■ PROBLEM DETAILS:
Answer these questions using the mailing-list reply about AQM below:
(a) According to Greg White, are there any deployments of AQM in DOCSIS networks yet?
(b) What three things does he say appear to be interacting?
(c) Which web address did Jerry Jongerius request comments on?

[Bloat] The Dark Problem with AQM in the Internet?

[Greg White]

As far as I know there are no deployments of AQM in DOCSIS networks yet.
So, the effect you are seeing is unlikely to be due to AQM.

As Sebastian indicated, it looks like an interaction between power boost,
a drop tail buffer and the tcp congestion window getting reset to
slow-start.

I ran a quick simulation of a simple network with power boost and basic
(bloated) drop tail buffer (no AQM) this morning in an attempt to
understand what is going on here. You didn't give me a lot to go on in the
text of your blog post, but nonetheless after playing around with
parameters a bit, I was able to get a result that was close to what you
are seeing (attached).  Let me know if you disagree.

I'm a bit concerned with the tone of your article, making AQM out to be
the bad guy here ("weapon against end users", etc.).  The folks on this
list and those who participate in the IETF AQM WG are working on AQM and
packet scheduling algorithms in an attempt to "fix the Internet".  At this
point AQM/PS is the best known solution, let's not create negative
perceptions unnecessarily.

-Greg

On 8/23/14, 2:01 PM, "Sebastian Moeller" <moeller0 at gmx.de> wrote:

>Hi Jerry,
>
>On Aug 23, 2014, at 20:16 , Jerry Jongerius <jerryj at duckware.com> wrote:
>
>> Request for comments on: www.duckware.com/darkaqm
>> 
>> The bottom line: How do you know which AQM device in a network
>>intentionally
>> drops a packet, without cooperation from AQM?

■ DATASET CONTENT:
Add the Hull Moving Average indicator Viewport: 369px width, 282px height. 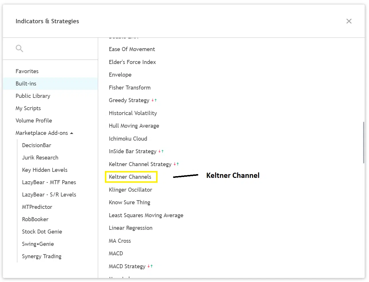(134, 126)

■ SOLUTION FOR THIS EXERCISE:
(a) No. As far as he knows, there are no deployments of AQM in DOCSIS networks yet.
(b) Power boost, a drop tail buffer, and the tcp congestion window getting reset to slow-start.
(c) www.duckware.com/darkaqm